__Data__.
--- START ---
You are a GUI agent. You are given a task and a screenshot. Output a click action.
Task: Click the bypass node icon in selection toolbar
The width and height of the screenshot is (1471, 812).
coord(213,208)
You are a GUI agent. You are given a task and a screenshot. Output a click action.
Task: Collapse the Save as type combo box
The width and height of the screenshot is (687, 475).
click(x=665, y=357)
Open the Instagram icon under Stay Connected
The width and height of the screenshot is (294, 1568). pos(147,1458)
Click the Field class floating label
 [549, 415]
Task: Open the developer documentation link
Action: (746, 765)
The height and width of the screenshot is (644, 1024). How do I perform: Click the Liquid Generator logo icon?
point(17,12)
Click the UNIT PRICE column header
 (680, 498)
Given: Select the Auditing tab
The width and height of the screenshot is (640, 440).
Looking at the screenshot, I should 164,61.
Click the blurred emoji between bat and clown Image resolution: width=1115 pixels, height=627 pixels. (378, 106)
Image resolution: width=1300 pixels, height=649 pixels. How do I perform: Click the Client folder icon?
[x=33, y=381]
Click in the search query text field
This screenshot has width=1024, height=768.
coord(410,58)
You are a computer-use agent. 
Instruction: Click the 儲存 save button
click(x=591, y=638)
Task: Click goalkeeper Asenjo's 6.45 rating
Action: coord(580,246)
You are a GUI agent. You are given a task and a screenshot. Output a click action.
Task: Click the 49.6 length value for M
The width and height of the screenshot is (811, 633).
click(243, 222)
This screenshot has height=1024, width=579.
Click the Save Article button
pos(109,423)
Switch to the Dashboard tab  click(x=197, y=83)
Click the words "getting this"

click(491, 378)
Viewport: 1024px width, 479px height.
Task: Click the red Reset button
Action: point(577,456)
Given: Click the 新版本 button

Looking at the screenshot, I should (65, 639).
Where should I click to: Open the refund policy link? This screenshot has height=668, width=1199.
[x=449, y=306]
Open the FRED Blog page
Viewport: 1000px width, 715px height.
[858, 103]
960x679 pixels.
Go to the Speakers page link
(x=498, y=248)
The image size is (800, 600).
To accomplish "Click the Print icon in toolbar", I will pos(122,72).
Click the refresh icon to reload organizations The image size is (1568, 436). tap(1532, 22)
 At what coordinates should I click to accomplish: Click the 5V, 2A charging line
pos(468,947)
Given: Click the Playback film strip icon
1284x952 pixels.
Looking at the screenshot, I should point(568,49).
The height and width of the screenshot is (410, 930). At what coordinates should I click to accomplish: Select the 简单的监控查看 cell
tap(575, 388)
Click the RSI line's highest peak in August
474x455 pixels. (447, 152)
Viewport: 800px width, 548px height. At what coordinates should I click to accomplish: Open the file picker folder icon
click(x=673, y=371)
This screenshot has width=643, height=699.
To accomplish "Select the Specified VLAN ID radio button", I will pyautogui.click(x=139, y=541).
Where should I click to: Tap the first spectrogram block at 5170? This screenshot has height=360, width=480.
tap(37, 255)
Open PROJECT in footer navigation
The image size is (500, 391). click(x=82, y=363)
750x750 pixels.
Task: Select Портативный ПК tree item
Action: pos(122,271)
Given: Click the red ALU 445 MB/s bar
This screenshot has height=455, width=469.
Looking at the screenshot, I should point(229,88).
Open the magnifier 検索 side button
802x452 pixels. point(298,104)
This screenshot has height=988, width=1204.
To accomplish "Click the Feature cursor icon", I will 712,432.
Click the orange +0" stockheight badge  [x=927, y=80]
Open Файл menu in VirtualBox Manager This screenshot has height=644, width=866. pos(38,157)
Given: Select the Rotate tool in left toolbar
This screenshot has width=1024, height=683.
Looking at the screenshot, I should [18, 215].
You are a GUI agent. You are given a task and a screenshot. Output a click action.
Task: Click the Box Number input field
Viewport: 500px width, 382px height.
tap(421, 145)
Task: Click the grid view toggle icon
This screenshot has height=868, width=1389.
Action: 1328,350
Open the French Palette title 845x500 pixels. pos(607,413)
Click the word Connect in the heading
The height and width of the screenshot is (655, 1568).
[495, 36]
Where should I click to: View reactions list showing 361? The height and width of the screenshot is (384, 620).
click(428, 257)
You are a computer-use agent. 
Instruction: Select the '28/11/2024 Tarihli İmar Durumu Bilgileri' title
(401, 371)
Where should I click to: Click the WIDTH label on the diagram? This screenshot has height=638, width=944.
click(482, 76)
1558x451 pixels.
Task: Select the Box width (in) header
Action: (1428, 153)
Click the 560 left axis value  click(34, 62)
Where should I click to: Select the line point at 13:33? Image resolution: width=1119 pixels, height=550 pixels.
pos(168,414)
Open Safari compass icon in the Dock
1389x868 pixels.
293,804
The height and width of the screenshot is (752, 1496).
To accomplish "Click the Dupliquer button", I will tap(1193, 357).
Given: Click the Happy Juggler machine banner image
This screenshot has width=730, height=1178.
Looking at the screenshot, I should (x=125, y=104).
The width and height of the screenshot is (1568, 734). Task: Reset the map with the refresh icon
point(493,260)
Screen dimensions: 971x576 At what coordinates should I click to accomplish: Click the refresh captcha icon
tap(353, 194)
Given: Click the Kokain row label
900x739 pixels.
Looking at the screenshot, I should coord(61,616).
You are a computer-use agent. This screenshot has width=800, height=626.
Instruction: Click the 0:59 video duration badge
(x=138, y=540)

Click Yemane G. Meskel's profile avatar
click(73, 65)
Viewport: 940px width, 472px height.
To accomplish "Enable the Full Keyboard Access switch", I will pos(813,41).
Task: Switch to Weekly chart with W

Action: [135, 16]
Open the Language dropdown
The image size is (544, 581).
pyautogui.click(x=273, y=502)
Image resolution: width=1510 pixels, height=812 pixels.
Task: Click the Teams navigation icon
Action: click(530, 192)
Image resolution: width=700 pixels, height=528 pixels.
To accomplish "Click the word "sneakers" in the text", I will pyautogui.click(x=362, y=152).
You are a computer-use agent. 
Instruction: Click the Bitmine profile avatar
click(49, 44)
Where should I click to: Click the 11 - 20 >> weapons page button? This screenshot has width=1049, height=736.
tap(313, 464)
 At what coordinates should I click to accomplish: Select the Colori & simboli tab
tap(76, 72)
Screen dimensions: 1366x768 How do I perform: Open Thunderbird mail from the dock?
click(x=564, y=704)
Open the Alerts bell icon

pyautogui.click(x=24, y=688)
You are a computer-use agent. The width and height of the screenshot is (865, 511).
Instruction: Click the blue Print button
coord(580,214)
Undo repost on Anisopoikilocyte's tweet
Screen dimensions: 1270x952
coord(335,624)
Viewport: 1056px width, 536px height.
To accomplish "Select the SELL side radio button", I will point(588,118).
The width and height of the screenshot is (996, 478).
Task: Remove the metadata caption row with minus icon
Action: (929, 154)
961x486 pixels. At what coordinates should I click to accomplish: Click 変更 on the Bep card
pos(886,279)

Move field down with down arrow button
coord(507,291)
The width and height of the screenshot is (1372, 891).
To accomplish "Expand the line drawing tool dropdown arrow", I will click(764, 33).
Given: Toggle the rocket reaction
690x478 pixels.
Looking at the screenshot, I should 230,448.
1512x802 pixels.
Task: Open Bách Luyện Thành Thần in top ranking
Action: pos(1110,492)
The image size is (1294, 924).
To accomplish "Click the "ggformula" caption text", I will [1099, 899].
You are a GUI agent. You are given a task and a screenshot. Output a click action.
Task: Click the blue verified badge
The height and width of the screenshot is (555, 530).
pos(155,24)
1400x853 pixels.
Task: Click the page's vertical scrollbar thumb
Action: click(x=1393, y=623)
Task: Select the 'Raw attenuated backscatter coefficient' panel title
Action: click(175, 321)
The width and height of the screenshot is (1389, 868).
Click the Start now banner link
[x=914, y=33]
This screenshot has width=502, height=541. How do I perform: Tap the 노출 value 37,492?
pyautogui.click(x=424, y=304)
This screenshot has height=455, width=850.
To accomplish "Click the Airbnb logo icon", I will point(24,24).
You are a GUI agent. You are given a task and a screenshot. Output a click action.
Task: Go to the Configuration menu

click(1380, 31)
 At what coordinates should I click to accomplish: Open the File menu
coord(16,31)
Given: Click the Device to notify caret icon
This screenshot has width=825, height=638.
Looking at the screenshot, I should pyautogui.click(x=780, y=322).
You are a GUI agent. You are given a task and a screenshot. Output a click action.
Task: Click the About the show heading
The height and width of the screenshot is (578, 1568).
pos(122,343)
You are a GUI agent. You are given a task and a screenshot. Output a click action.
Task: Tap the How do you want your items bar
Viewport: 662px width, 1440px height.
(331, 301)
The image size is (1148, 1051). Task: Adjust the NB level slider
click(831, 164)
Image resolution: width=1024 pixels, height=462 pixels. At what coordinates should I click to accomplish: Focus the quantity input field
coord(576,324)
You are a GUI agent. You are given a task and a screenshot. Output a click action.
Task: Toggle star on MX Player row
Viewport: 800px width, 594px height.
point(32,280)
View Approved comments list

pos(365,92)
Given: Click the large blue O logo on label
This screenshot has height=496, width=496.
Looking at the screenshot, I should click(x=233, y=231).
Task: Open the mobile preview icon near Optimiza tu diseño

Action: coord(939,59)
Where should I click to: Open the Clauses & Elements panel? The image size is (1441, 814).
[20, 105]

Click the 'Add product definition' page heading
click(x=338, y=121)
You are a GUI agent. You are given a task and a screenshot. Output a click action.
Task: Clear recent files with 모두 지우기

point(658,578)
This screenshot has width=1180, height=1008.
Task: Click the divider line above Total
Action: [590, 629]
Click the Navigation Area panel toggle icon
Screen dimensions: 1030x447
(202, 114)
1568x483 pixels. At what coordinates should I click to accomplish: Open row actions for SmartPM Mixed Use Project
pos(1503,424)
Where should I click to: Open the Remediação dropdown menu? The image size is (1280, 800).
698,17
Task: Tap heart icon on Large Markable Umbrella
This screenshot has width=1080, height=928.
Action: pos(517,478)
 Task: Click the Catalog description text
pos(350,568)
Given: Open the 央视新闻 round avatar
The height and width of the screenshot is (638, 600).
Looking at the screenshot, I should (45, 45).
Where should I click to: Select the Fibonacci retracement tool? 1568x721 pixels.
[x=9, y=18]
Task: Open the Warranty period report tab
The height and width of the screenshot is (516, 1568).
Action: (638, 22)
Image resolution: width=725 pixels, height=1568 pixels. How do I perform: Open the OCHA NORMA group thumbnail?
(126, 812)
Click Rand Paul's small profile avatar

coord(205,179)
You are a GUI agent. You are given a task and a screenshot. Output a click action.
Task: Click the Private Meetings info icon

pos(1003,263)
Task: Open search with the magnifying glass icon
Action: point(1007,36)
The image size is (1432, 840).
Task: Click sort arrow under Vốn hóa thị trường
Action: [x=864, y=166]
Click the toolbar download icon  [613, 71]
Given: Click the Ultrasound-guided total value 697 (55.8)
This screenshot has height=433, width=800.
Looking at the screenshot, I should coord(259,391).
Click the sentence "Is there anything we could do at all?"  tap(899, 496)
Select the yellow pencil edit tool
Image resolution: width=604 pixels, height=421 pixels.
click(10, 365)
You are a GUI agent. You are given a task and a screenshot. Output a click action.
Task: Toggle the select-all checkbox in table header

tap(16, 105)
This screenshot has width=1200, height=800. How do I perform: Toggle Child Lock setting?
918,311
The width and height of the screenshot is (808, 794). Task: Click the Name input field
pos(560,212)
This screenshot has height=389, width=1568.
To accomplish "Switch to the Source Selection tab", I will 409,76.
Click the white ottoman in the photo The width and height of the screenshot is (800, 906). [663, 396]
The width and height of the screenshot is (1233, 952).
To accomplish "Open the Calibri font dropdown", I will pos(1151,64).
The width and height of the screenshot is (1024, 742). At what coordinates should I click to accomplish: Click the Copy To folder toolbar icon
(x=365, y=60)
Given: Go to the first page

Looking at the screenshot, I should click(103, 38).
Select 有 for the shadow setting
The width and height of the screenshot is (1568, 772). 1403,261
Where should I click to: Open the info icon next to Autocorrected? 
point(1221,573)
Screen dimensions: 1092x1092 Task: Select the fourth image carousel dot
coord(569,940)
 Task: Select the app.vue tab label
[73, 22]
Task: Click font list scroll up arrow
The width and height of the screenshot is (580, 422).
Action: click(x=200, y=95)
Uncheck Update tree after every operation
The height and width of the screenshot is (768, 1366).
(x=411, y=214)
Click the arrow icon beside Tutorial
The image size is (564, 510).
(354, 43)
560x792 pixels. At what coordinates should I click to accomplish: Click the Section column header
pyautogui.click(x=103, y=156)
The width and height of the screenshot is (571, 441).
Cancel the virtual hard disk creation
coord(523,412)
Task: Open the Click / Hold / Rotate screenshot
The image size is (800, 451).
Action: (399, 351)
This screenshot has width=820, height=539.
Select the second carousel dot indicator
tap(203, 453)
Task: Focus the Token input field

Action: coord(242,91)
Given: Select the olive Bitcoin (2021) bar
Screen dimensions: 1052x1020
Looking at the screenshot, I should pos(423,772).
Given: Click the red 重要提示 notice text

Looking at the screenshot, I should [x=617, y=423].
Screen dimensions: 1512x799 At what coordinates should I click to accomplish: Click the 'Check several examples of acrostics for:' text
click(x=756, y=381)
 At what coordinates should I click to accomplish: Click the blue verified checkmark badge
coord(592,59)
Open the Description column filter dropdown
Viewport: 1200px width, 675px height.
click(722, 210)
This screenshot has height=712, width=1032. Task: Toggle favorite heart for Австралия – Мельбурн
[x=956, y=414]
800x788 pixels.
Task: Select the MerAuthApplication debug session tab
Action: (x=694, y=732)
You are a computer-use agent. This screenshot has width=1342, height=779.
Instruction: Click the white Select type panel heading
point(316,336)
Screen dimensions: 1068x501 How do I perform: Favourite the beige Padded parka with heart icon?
--- END ---
__Activity__. Begin with the line above that has "Click the RSI line's highest peak in August" and continue through the line that has "Given: Click the red ALU 445 MB/s bar", setting each one down exactly. Stop there.

__Answer box__.
Click the RSI line's highest peak in August
474x455 pixels. (447, 152)
Viewport: 800px width, 548px height. At what coordinates should I click to accomplish: Open the file picker folder icon
click(x=673, y=371)
This screenshot has width=643, height=699.
To accomplish "Select the Specified VLAN ID radio button", I will pyautogui.click(x=139, y=541).
Where should I click to: Tap the first spectrogram block at 5170? This screenshot has height=360, width=480.
tap(37, 255)
Open PROJECT in footer navigation
The image size is (500, 391). click(x=82, y=363)
750x750 pixels.
Task: Select Портативный ПК tree item
Action: pos(122,271)
Given: Click the red ALU 445 MB/s bar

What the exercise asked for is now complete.